(adenda: acrescentei "ou os limites" ao título)
Não tenho nenhuma preferência especial por Hayek, mas creio que os hayekianos levam demasiado longe o conceito de ordem espontânea. Nem um anarquista como eu se atreve a pensar que a ambição de Ordem e Liberdade pode nascer de forma espontânea. Certamente a nossa razão e o nosso julgamento ético e moral serão essenciais.
Rui no Blasfémias, a quem devemos as melhores reflexões liberais, escreve em "Instituições sociais espontâneas": "o Estado. Ele é, de facto, uma instituição social espontânea, a maior e, a par da Família, a mais importante de todas"
Colocar a Família e o Estado seja a que par, é seguramente uma espécie de blasfémia. Todas as "instituições" humanas como o assassínio e a extorsão são resultado do "espontâneo". Curioso é que o assassínio em massa e a extorsão em massa seja uma prática do Estado (até mais moderna que antiga).
É que a seguir ao espontâneo temos de acrescentar "não coerciva". Hayek foi mesmo muito infeliz ao (tentar) definir coerção. E suponho que isso por vezes acaba a definir os hayekianos. O "espontâneo" como um valor em si mesmo, a "coerção" com pobre definição.
Devemos é procurar as instituições sociais espontâneas que essencialmente não usam a coerção (claramente definida) para se estabelecerem.

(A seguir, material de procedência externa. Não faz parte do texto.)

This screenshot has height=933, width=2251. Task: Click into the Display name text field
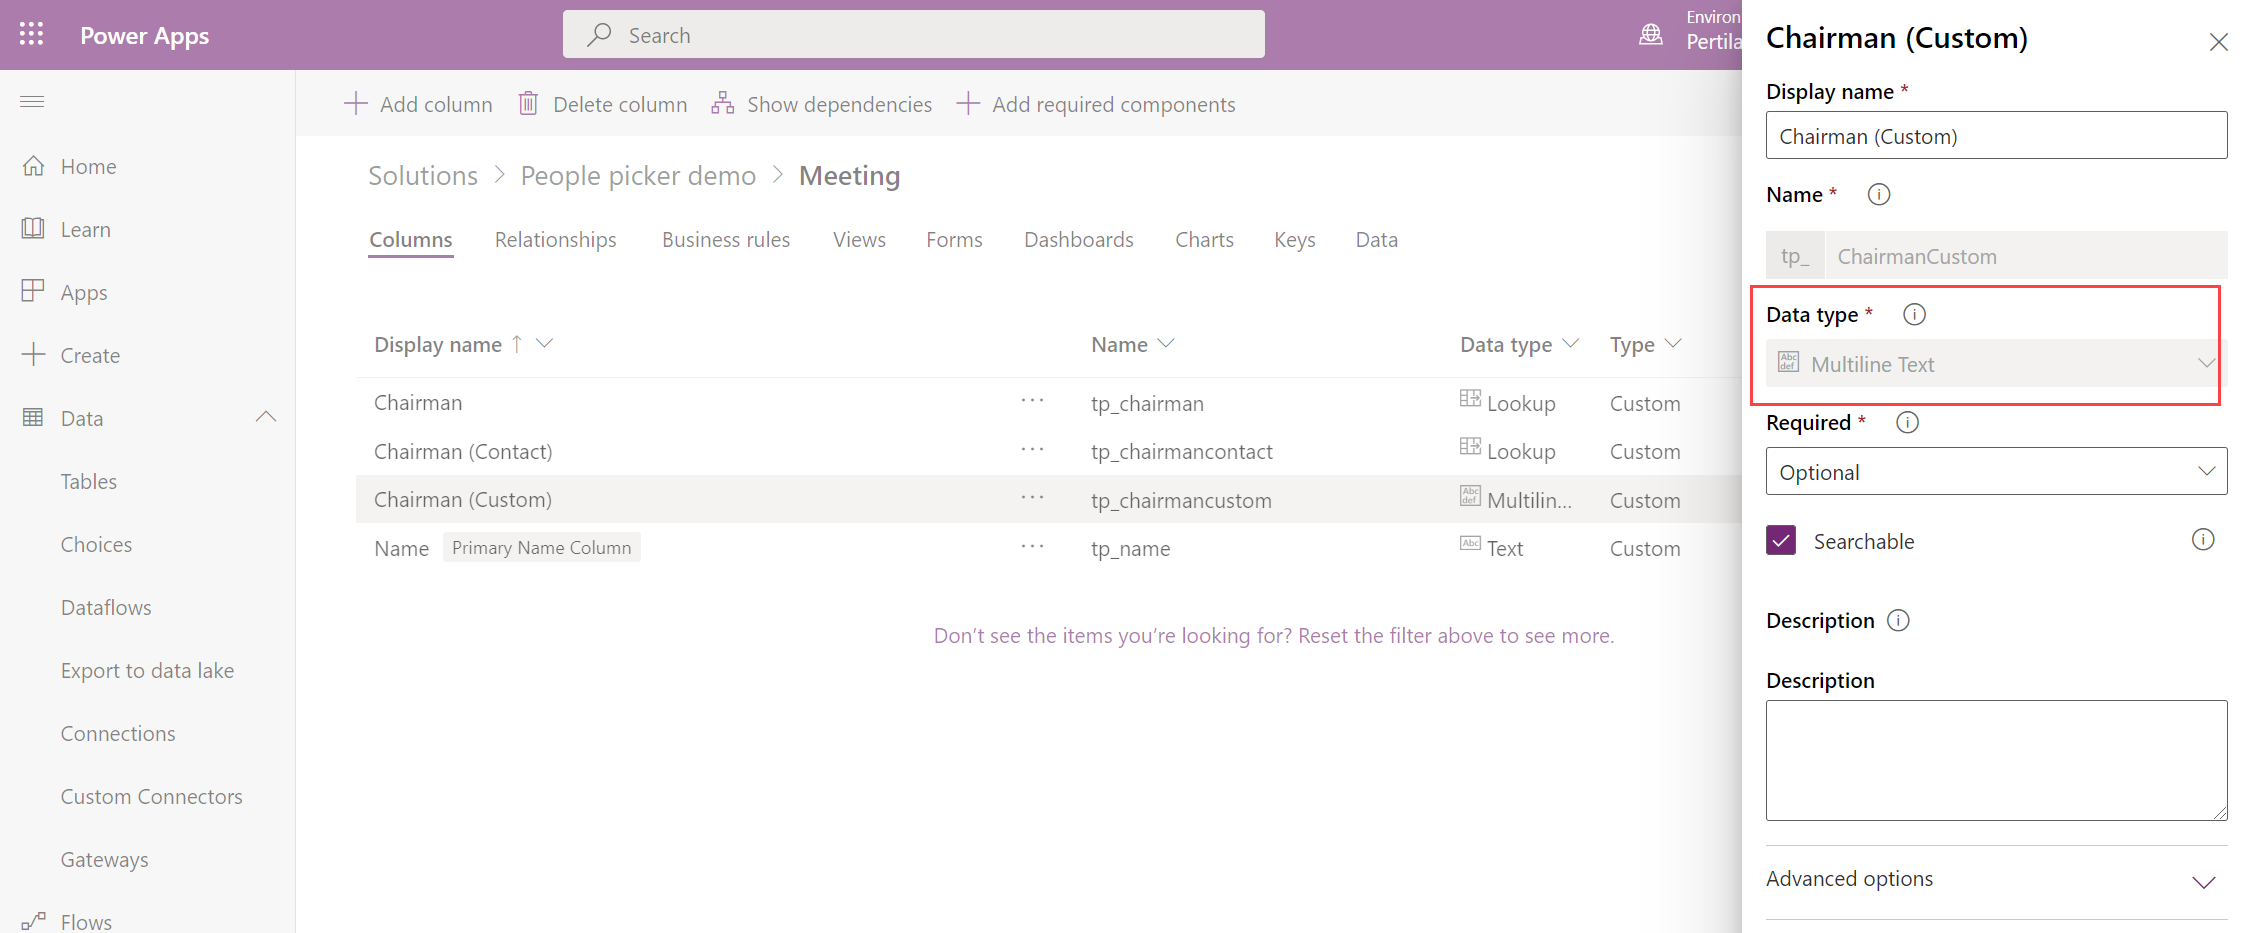[1995, 136]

A noção do "Estado" como ordem social espontânea faz-me lembrar a fraca, para não dizer fraquíssima tentativa de Nozick para explicar o Estado. Assim como se na sua origem tivessem agências de segurança que de forma voluntária conseguem chegar a um patamar de monopólio natural.
Como Rothbard o explica, essa é a defesa da "Imaculada concepção do Estado". Um liberal a pretender justificar o Estado, dando quase uma explicação histórica que nunca existiu. Todos os Estados e poderes políticos nascem do exercício do poder político pela morte, destruição, roubo, acabando com qualquer forma de concorrência. O Estado é o monopólio da força. Esse monopólio não se estabelece de forma "espontânea". A tortura e morte dos Távora pelo Marquês exemplifica bem o que é o Estado e como este se desenvolve, cresce, estabelece.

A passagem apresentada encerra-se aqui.